Da un anno Israele lascia dietro di sé rovine mineralizzate, spazi morti.È questo tempo dell’inferno l’avvenire?O invece il raddoppio della dannazione, il moltiplicatore di vendicatori, di irriducibili, di aspiranti martiri, di nuovi Nasrallah? Di guerriglie sparse proteiformi inafferrabili.
Coloro che vivono sotto le tirannidi non hanno spesso possibilità di dire no agli errori di chi ne è padrone, di chiedere che si cambi direzione e si rimedi allo sbaglio finché si è in tempo. Ma chi vive nelle democrazie, e Israele dice con orgoglio di esser l’unica in quello spicchio di mondo, ha il diritto e i mezzi di resistere e di rifiutarsi. Ma da quando il governo ha scatenato la rappresaglia totale, la caccia all’uomo, sembra che la protesta si fermi alla sorte degli ostaggi che in questo furore sono diventati anche loro effetti collaterali.
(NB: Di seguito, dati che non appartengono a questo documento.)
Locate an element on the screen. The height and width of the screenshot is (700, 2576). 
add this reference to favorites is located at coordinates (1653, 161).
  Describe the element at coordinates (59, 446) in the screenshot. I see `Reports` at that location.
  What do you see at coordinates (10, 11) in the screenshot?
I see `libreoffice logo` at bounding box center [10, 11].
Israele è nato sulla sofferenza, quella di milioni di vittime e di sopravvissuti al Grande Delitto del Novecento. Per gli ebrei il dolore è un insulto all’uomo. Se diventa indifferente alla sofferenza perde la sua ragion d’essere, si smarrisce nel vuoto. È destinato a morire lentamente, per sé e di sé, più che per la minaccia dei suoi sempre più numerosi nemici.
Accade nella Storia che Stati si autodistruggono per arroganza. I popoli possono morire, disperdersi sotto i nostri occhi, sprofondare nel silenzio del suo stesso abisso. Ogni guerra deve esser valutata non solo sulla base dei fini perseguiti, metodo difettoso, ma anche sul carattere dei mezzi impiegati. È quello che distingue dal fatale ingranaggio in cui il peggio si nutre del peggio, e il terrore del terrore”.
Così Quirico. Non c’è altro da agiungere.